死者3万人に迫る 戦闘休止の仲介役カタール “合意はまだ”

イスラエル軍による攻撃が続くガザ地区では、去年10月にイスラエルとイスラム組織ハマスの衝突が始まって以降の死者数が3万人に迫っています。こうした中、戦闘休止交渉の仲介役を務めるカタール政府はまだ合意が得られていないとして、働きかけを強める考えを強調しました。

イスラエル軍はガザ地区各地で攻撃を続けていて、地区の保健当局は27日、過去24時間で新たに96人が死亡したと発表しました。

去年10月にイスラエルとハマスの衝突が始まってからこれまでの死者は2万9878人にのぼり、3万人に迫っています。

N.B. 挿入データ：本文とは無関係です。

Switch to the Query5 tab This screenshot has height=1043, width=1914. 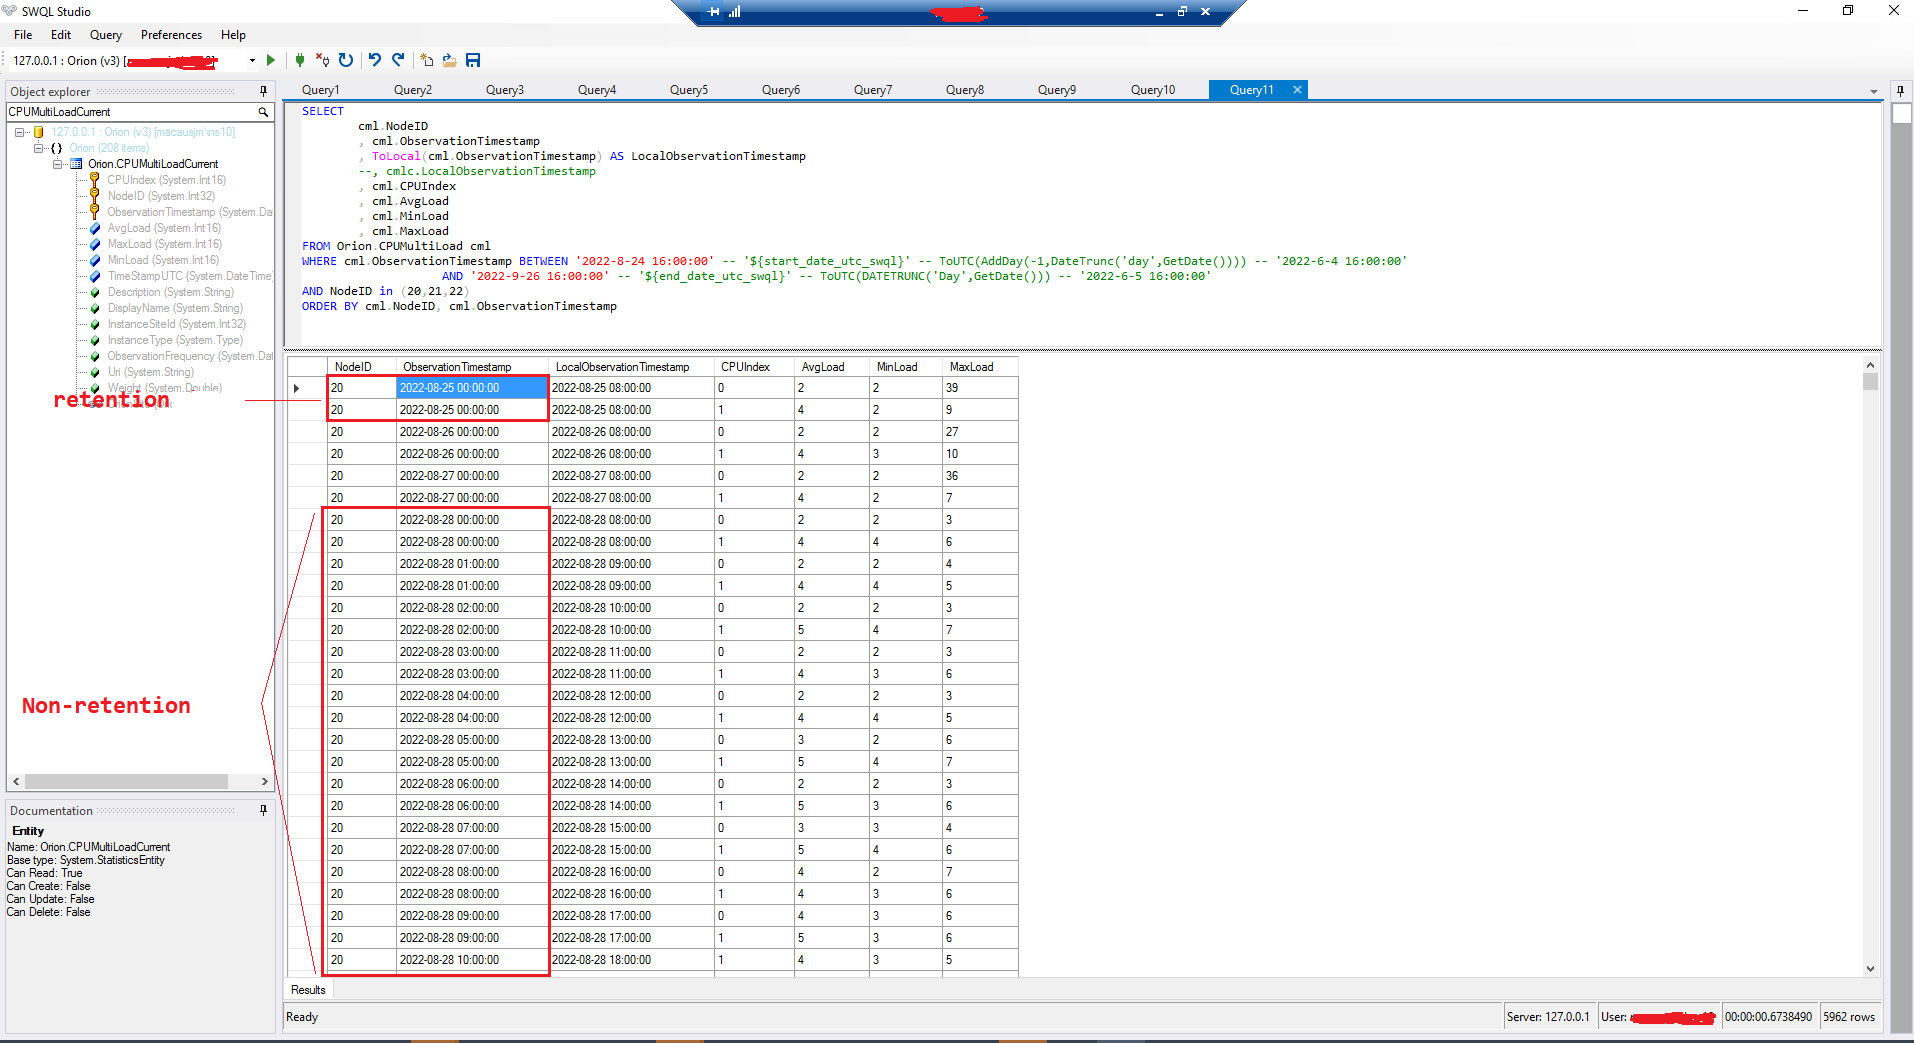click(689, 90)
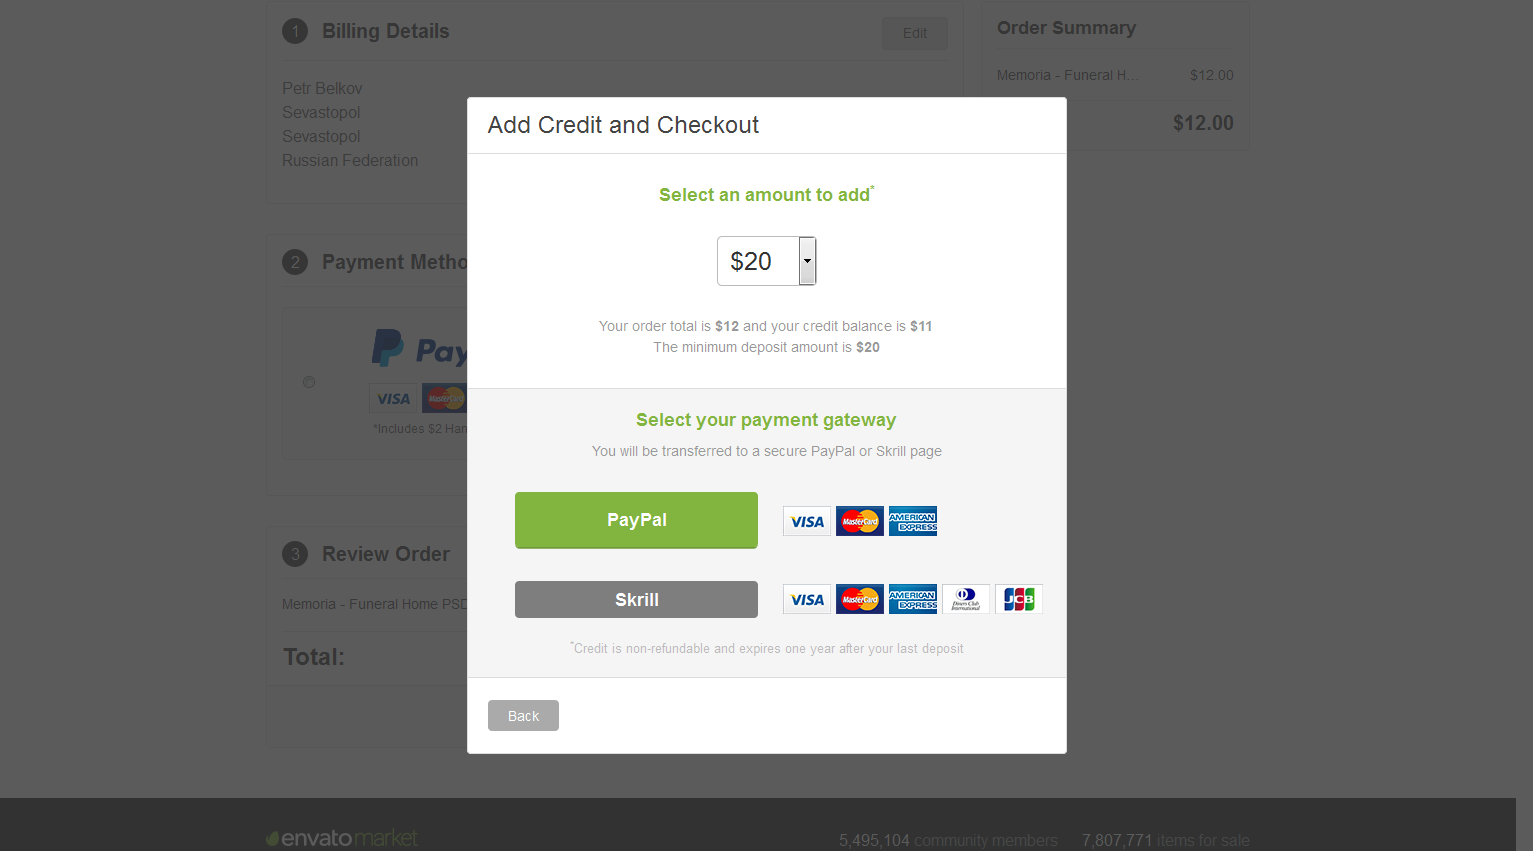Click the Add Credit and Checkout title
The image size is (1533, 851).
click(x=623, y=125)
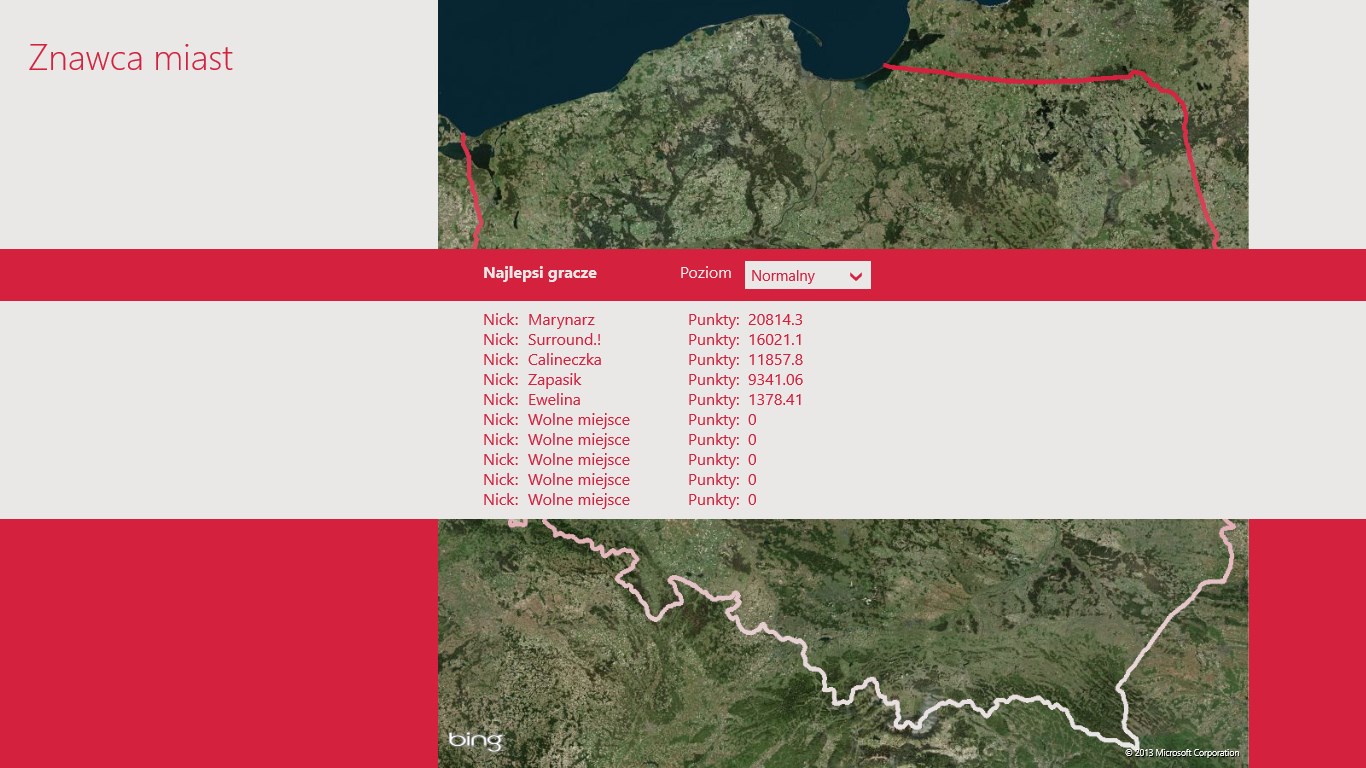Click the Bing logo on map
The image size is (1366, 768).
coord(475,741)
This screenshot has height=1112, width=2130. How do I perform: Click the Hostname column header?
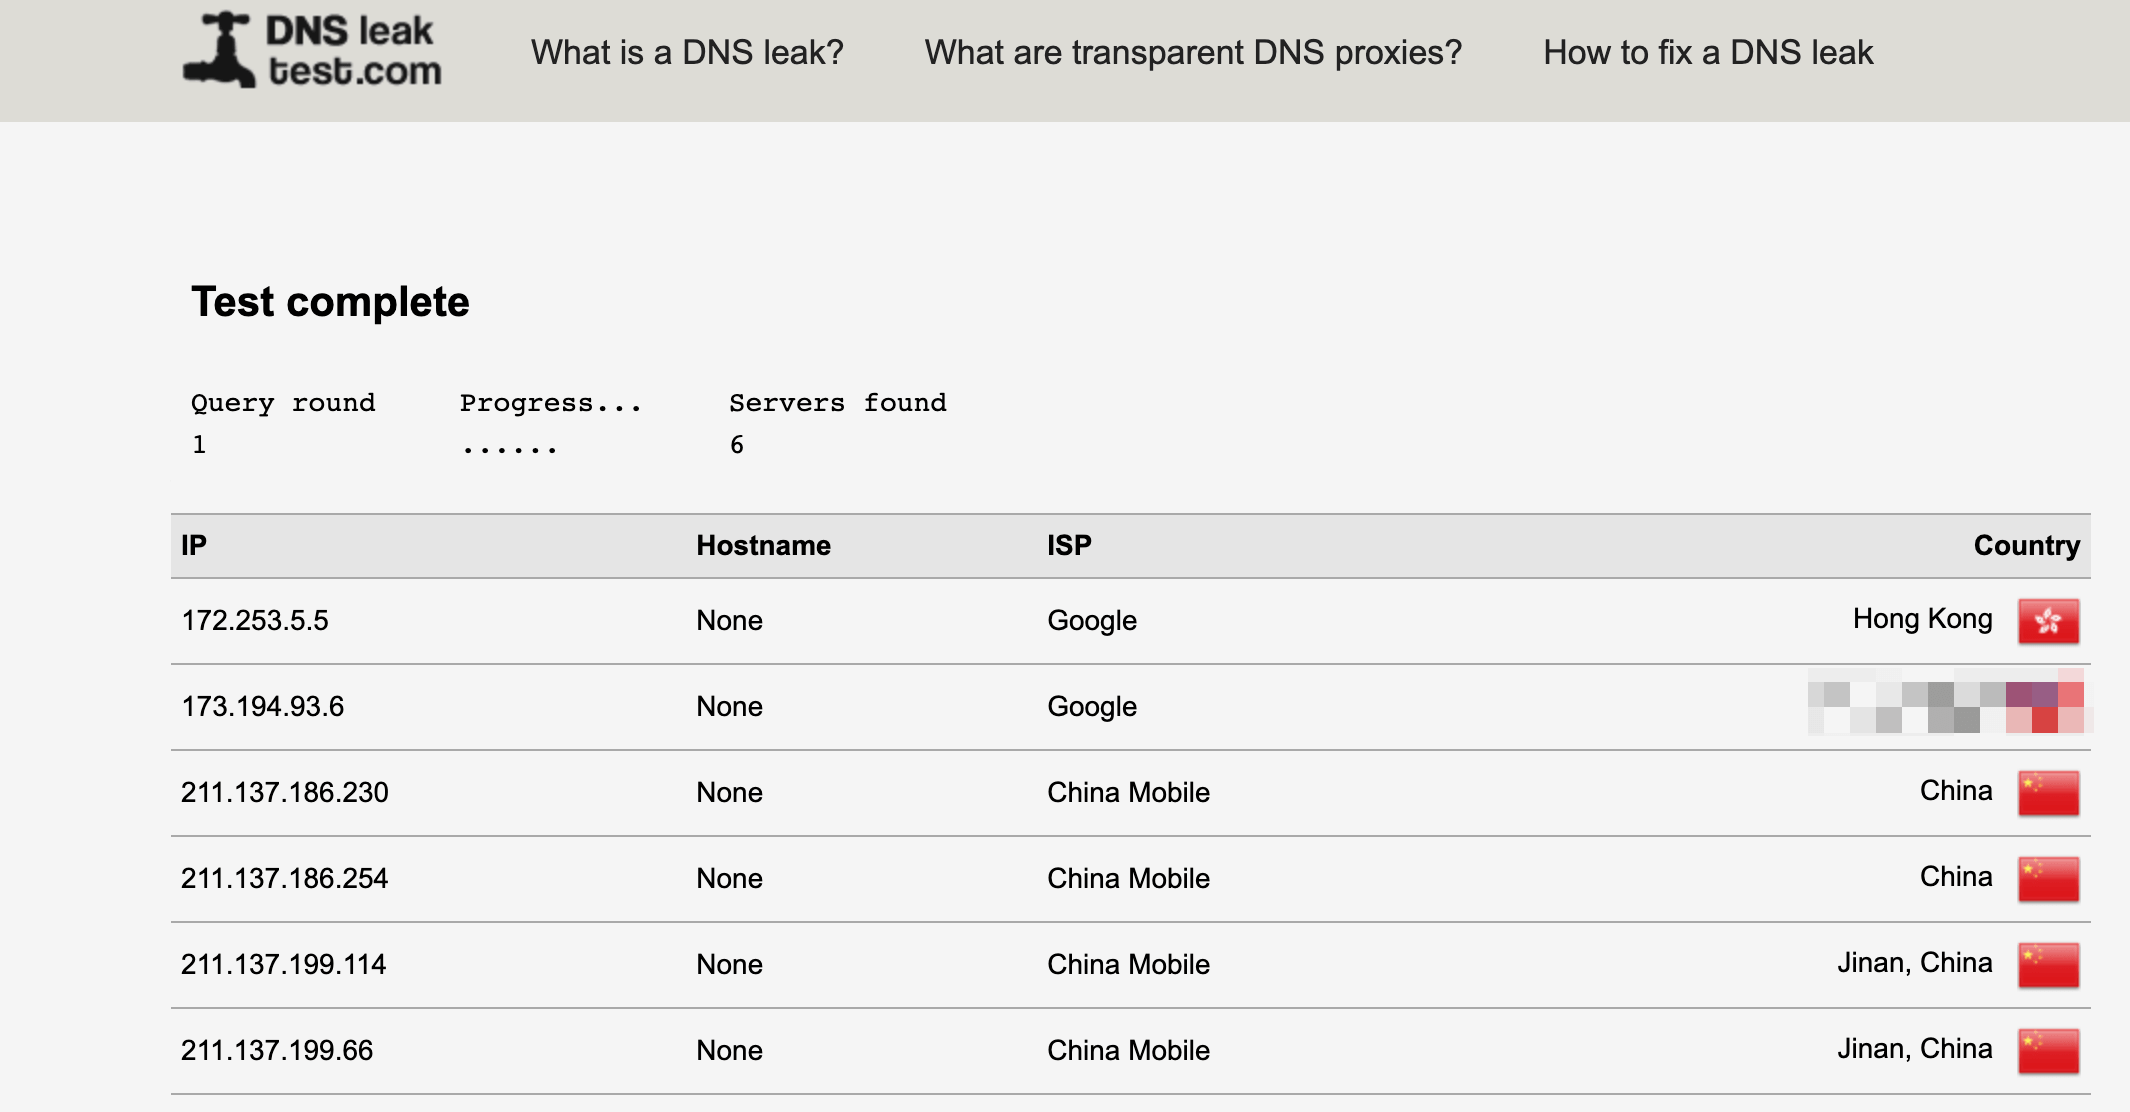coord(763,545)
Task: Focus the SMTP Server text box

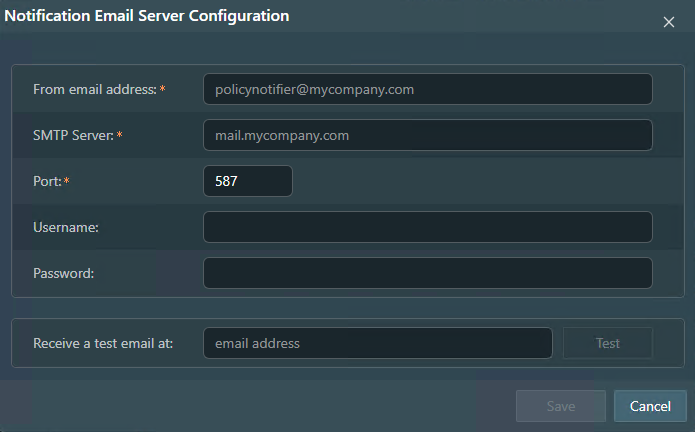Action: (x=427, y=135)
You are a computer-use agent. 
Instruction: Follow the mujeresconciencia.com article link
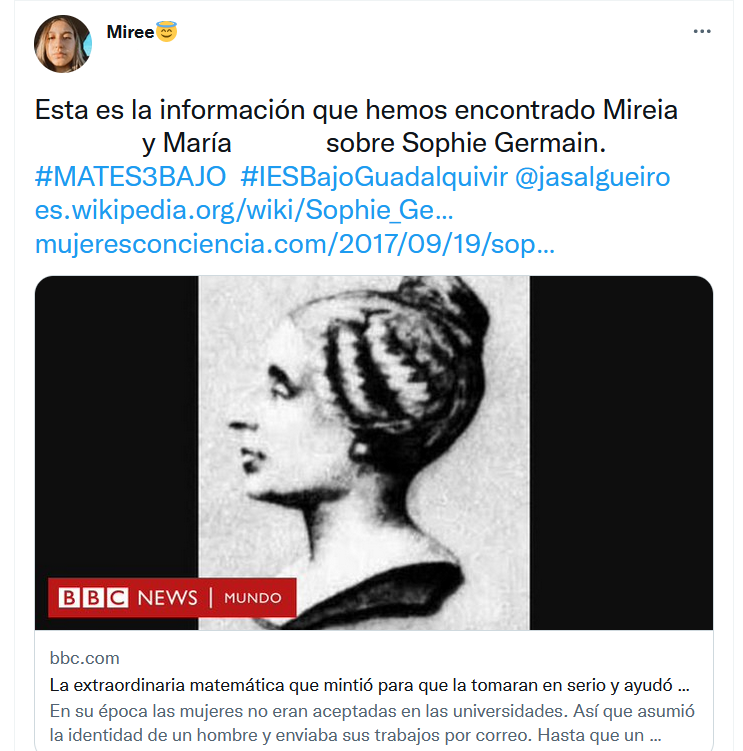coord(295,243)
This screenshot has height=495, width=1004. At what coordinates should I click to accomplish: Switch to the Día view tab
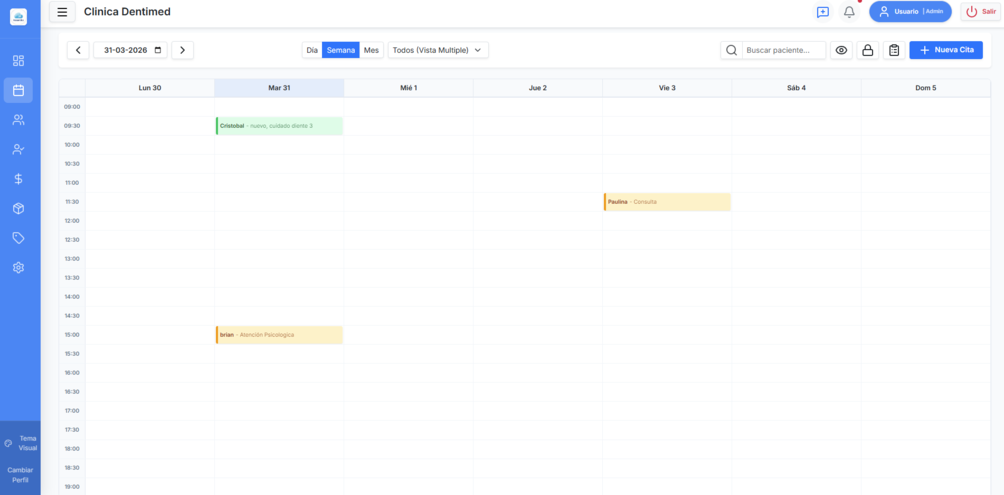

こうした中、アメリカのバイデン大統領は26日、カタールなどが仲介する戦闘休止と人質解放をめぐる交渉が近くまとまり、来月4日までに戦闘休止が実現することに期待を示しましたが、カタール外務省の報道官は27日、「まだ合意は得られていない」と述べました。

ただ、来月10日ごろに始まるイスラム教の断食月、ラマダンまでに戦闘の休止を実現させることを目指しているとして、働きかけを強める考えを強調しました。

交渉をめぐってはロイター通信が27日、戦闘を40日にわたって休止し、ハマスが女性や高齢者などの人質40人を解放する一方、イスラエルも刑務所に収容しているパレスチナ人およそ400人を釈放するなどの提案をハマス側が受け取ったものの、意見の不一致があると伝えていて、交渉が速やかにまとまるかは不透明な状況です。